Would you print the material exactly, starting at its first line and ending at the line holding "Hermandad del Gran Poder (475, 377)"?

[Opening Data to examine section]

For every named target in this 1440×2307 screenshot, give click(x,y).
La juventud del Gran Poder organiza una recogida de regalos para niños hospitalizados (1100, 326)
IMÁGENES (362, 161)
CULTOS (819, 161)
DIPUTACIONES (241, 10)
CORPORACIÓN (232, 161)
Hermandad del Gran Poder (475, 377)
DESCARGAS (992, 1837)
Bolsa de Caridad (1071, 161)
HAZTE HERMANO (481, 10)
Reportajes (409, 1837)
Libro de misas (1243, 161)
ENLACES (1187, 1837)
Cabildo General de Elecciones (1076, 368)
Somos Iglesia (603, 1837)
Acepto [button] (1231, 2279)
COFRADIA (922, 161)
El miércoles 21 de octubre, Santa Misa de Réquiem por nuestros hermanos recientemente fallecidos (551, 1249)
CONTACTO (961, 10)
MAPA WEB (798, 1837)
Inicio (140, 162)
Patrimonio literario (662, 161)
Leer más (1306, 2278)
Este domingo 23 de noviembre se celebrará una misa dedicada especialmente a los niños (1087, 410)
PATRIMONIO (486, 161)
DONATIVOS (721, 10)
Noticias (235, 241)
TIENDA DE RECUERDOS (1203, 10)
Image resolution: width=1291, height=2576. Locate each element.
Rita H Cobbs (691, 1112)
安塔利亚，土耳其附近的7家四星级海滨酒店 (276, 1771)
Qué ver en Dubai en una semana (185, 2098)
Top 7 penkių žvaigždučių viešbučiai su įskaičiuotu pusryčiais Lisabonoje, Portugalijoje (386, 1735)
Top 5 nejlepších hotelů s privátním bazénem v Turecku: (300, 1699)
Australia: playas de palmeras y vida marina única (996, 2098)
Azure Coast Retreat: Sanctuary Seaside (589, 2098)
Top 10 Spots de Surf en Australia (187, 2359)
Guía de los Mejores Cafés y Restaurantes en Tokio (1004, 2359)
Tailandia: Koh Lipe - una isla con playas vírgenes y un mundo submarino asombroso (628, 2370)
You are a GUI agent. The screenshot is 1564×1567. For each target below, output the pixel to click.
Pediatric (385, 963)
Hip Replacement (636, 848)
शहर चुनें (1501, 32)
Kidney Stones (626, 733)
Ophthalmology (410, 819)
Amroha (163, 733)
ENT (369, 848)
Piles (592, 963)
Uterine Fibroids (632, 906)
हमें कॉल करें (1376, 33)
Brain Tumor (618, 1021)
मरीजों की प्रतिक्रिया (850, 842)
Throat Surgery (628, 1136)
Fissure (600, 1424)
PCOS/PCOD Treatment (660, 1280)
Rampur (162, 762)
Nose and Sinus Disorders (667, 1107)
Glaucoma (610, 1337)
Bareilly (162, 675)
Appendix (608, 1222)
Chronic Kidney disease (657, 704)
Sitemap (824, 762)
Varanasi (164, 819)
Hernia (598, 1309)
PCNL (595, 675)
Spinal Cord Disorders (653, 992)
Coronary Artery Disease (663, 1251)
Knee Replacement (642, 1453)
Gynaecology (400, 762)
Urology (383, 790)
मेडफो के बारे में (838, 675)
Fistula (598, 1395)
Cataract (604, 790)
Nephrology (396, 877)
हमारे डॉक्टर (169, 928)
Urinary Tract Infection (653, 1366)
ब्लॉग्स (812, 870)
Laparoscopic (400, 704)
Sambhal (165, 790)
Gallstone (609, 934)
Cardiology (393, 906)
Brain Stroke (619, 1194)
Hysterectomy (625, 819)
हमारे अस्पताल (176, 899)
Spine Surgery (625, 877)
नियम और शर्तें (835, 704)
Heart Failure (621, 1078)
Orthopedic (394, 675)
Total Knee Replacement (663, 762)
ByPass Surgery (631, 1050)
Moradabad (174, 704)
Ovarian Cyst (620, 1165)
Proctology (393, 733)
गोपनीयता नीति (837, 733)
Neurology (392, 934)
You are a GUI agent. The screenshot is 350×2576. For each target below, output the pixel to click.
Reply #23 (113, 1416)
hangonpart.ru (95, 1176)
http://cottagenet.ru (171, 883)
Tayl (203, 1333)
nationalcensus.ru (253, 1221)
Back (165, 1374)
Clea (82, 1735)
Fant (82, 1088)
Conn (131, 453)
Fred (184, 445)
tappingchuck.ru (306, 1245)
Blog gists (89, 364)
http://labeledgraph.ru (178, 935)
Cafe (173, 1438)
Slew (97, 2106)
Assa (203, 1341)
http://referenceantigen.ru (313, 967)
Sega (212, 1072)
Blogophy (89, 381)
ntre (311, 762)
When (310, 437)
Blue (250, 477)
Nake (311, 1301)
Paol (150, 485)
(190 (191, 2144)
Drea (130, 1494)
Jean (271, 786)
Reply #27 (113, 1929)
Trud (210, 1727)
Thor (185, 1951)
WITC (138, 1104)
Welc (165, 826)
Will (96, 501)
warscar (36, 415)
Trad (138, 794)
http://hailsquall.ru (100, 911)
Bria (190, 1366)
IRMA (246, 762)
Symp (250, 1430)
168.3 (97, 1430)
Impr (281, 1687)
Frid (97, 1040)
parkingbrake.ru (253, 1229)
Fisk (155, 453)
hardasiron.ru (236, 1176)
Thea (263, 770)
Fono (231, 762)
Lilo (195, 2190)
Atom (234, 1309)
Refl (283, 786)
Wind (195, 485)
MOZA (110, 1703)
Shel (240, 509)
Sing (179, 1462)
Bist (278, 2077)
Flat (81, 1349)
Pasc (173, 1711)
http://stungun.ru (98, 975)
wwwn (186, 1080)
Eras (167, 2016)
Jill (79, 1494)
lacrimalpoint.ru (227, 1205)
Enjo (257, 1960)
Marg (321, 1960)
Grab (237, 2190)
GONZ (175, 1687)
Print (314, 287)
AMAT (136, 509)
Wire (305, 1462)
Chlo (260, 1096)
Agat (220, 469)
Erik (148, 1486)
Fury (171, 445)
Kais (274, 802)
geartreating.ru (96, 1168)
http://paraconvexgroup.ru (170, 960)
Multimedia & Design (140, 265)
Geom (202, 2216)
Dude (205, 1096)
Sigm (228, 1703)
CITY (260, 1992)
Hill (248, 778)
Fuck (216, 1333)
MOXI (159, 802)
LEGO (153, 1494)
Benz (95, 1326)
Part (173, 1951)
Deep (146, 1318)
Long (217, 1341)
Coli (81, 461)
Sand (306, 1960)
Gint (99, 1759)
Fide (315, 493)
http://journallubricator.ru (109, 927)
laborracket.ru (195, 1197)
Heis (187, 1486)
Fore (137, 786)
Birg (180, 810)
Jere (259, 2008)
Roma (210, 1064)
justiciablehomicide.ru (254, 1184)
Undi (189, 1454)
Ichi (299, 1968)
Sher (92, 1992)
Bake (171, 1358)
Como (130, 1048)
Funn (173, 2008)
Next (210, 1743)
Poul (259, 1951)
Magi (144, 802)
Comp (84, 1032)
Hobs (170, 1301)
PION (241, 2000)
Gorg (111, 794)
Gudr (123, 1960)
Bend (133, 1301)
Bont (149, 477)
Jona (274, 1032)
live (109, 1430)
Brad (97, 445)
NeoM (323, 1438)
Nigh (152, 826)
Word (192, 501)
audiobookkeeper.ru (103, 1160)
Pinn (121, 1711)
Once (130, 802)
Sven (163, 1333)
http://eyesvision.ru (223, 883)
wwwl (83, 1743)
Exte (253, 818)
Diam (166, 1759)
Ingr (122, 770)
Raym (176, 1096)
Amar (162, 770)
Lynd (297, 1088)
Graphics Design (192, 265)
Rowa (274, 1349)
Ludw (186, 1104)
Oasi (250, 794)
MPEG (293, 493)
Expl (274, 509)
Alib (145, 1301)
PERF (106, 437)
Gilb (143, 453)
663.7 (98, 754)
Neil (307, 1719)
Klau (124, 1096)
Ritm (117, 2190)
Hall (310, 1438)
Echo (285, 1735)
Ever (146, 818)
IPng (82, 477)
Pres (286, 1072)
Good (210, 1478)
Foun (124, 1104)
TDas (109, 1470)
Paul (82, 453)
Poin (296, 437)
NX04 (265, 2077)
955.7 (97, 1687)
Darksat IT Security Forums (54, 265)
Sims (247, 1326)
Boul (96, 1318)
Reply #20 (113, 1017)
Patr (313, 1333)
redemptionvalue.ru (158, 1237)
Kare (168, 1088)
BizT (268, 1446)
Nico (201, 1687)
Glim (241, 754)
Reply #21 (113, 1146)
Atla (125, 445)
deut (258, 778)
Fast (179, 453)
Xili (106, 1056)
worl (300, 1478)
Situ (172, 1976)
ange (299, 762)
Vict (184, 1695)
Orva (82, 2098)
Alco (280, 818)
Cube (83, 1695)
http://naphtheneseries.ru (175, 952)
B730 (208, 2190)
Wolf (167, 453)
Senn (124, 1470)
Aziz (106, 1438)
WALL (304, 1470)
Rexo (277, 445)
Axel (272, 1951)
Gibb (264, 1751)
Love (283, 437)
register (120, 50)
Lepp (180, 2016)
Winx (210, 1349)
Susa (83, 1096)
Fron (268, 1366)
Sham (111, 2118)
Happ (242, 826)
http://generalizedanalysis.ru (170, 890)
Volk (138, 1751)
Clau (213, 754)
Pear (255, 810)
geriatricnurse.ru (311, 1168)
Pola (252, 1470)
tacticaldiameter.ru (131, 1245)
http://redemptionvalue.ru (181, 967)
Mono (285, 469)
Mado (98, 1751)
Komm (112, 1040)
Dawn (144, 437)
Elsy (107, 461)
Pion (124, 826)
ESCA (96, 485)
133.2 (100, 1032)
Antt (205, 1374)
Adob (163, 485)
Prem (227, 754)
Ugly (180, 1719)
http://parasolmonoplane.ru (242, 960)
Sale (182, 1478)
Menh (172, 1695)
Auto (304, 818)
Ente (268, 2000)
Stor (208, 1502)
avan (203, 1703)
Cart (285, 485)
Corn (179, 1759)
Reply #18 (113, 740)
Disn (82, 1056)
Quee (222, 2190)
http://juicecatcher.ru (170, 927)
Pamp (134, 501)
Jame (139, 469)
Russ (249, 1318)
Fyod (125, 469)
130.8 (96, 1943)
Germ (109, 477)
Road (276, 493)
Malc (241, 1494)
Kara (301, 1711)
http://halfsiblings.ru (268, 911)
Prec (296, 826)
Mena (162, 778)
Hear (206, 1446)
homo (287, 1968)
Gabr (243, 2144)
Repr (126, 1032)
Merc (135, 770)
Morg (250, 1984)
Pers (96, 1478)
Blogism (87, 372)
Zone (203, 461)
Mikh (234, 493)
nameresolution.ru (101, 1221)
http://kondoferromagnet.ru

[Closing Data to examine section]

> Reply
For every named target in this 1440×2307 screenshot, give click(x,y).
La juventud del Gran Poder organiza una recogida de regalos para niños hospitalizados (1100, 326)
IMÁGENES (362, 161)
CULTOS (819, 161)
DIPUTACIONES (241, 10)
CORPORACIÓN (232, 161)
Hermandad del Gran Poder (475, 377)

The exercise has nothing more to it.